Variations in Env-V3 sequences that alter coreceptor phenotype are specific examples of sequence changes that take place throughout the HIV-1 genome during an ongoing HIV-1 replication. The present studies were based on the general hypothesis that changes in Env-V3 that alter the coreceptor phenotype lead to changes elsewhere in the genome. This is likely due to functional changes that are linked to coreceptor usage and, by extension, the identity of the infected cell. The overall goal of this study was to perform comparative analyses of the accessory viral protein R (Vpr) with regard to R5 and X4 HIV-1 quasispecies. Vpr is a 96 amino acid protein with three characteristic α-helical secondary structures, α-helix 1 (positions 17–33), α-helix 2 (positions 38–50), and α-helix 3 (positions 53–78). The three helices are flanked by two, nonstructural, but functional, N- and C-terminal domains [79]. In general, Vpr has been understudied relative to other HIV-1 proteins, despite its multifaceted roles in the replication cycle, activity as an extracellular protein, and contributions to HIV-1-associated neuropathogenesis. Most critically, Vpr is essential for viral replication in macrophages but dispensable in T cells, suggesting cell type-specific functionality and possible coevolution with Env-V3 [10]. Since coreceptor usage is an important (but not absolute) determinant of cellular tropism, we hypothesized that coreceptor-associated genetic signatures would emerge in Vpr due to cell type-specific selective pressures that similarly direct coreceptor usage. Support for this hypothesis was provided by previous reports of specific HIV-1 Tat and LTR sequence signatures associated with coreceptor utilization, suggesting that selective pressures applied within specific cellular targets during the course of HIV-1 infection result in distinct transcriptional regulatory mechanisms [3, 6, 11]. Although coreceptor usage has been clearly linked to HIV-1 transmission as well as HIV-1-associated disease progression [1215], the degree and specificity of variations in Vpr that might contribute to such clinically significant events remain unexplored.

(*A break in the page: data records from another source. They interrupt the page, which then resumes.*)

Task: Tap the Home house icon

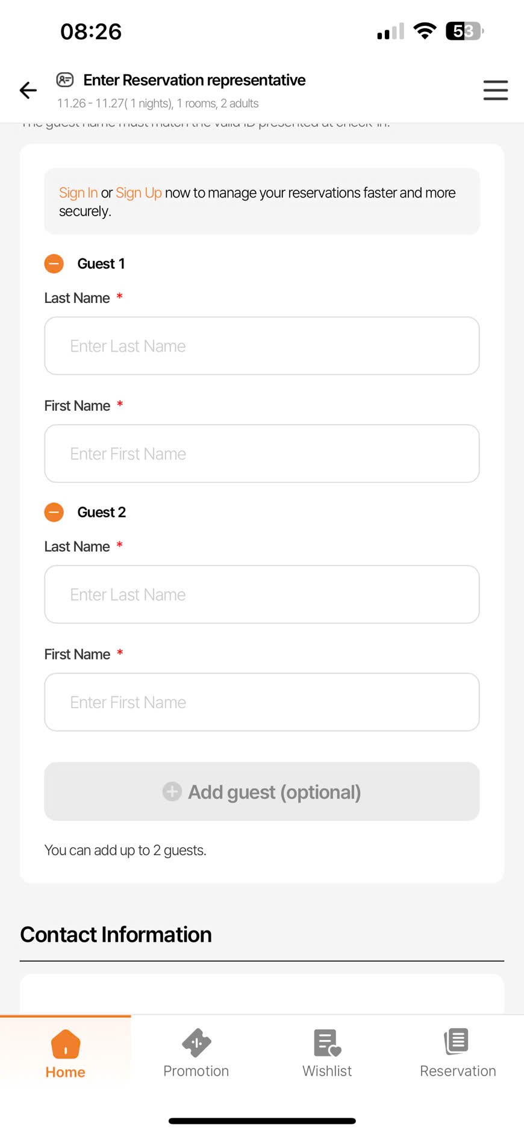Action: (x=66, y=1044)
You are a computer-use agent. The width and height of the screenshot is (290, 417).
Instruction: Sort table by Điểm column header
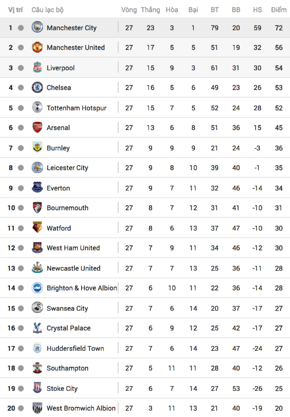(278, 10)
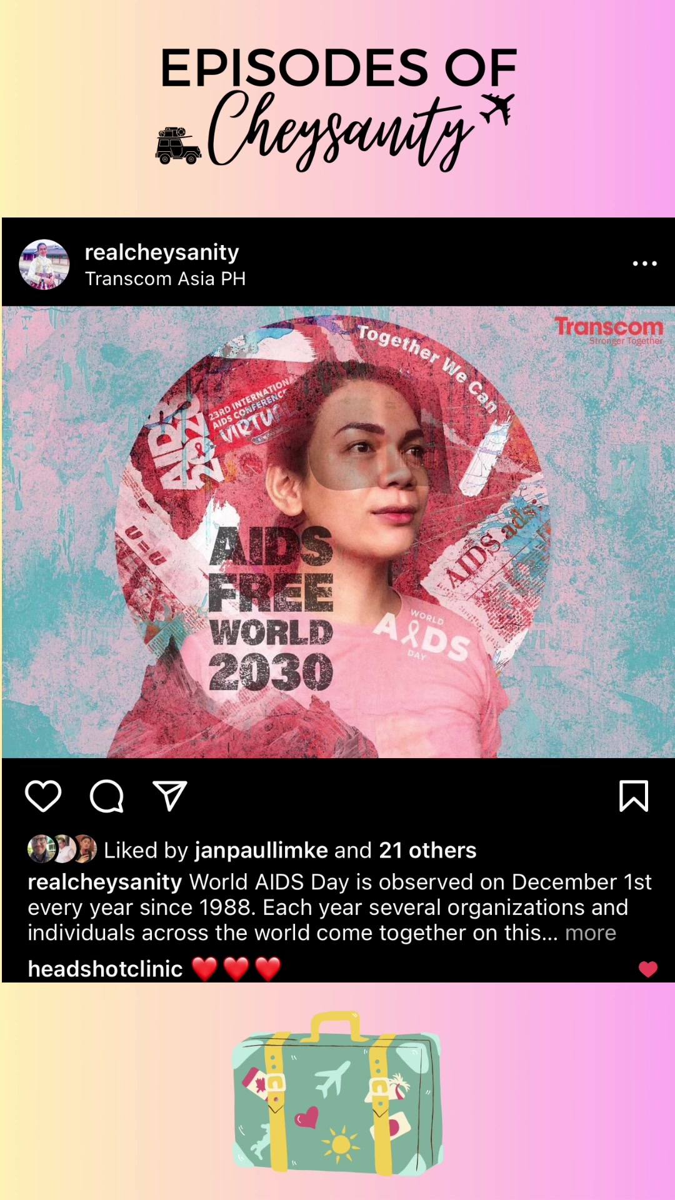The height and width of the screenshot is (1200, 675).
Task: Click the suitcase illustration at bottom
Action: click(x=338, y=1093)
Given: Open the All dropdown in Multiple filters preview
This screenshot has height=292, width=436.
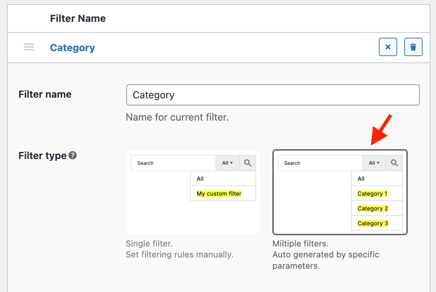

In this study, we extended a genetic approach previously applied to investigate gp120, Tat, and LTR associations with coreceptor utilization [3] to the accessory protein Vpr. Aligned Vpr sequences were grouped as X4 or R5 according to the predicted coreceptor utilization of the colinear V3 region and evaluated independently at each Vpr amino acid position with regard to amino acid diversity and Jensen-Shannon divergence between the groups. Combined diversity and divergence metrics permitted the quantitative characterization of position-specific amino acid variation and provided a methodology for comparing sequence information between different populations. Overall, this strategy provided a concise genetic approach that revealed specific amino acid positions and side chain motifs in Vpr that were coselected with CXCR4 or CCR5 coreceptor utilization during replication in HIV-1-infected patients.

2. Materials and Methods

2.1. Collection and Sequencing of DNA from HIV-1-Infected Patients

Patients enrolled in the Drexel Medicine CNS AIDS Research and Eradication Study (CARES) Cohort were recruited from the Partnership Comprehensive Care Practice of the Division of Infectious Diseases and HIV Medicine in the Department of Medicine at Drexel University College of Medicine (Philadelphia, Pennsylvania, USA) and the Center for Clinical and Translational Medicine in the Institute for Molecular Medicine and Infectious Disease. Patients in the Drexel Medicine CARES Cohort were recruited under protocol 1201000748 (Brian Wigdahl, PI), which was approved by the Drexel University College of Medicine Institutional Review Board (IRB) and adheres to the ethical standards of the Helsinki Declaration (1964, amended most recently in 2008) developed by the World Medical Association. All patient samples were collected under the auspices of this protocol through written consent obtained upon patient enrollment. Whole blood collected from each patient was processed and assessed as previously described [16]. Peripheral blood samples were used for drug screening, plasma analysis, and PBMC isolation as previously described. Env-V3 and Vpr regions were sequenced from 4.4 kb fragments [11, 16].

2.2. Compiling Colinear HIV-1 Vpr-Env Sequences

HIV-1 sequences from the Los Alamos National Laboratory (LANL) HIV Sequence Database that included colinear env-V3- and vpr-coding regions were collected and annotated in October 2014, while additional HIV-1 sequences from patient samples collected from the Drexel Medicine CARES Cohort were included to supplement the publicly available dataset. The Drexel Medicine CARES Cohort is a predominantly subtype B patient population from Philadelphia, Pennsylvania [11, 1618]. To reduce the impact of sequence variation due to regional differences, the query of the LANL sequence database was limited to include only North American sequences. Furthermore, the search query was restricted to one sequence per patient and excluded laboratory strain sequences or those used for previous functional studies. Vpr sequences added from the Drexel Medicine CARES Cohort have been submitted to GenBank under BioProject sub1322660.34.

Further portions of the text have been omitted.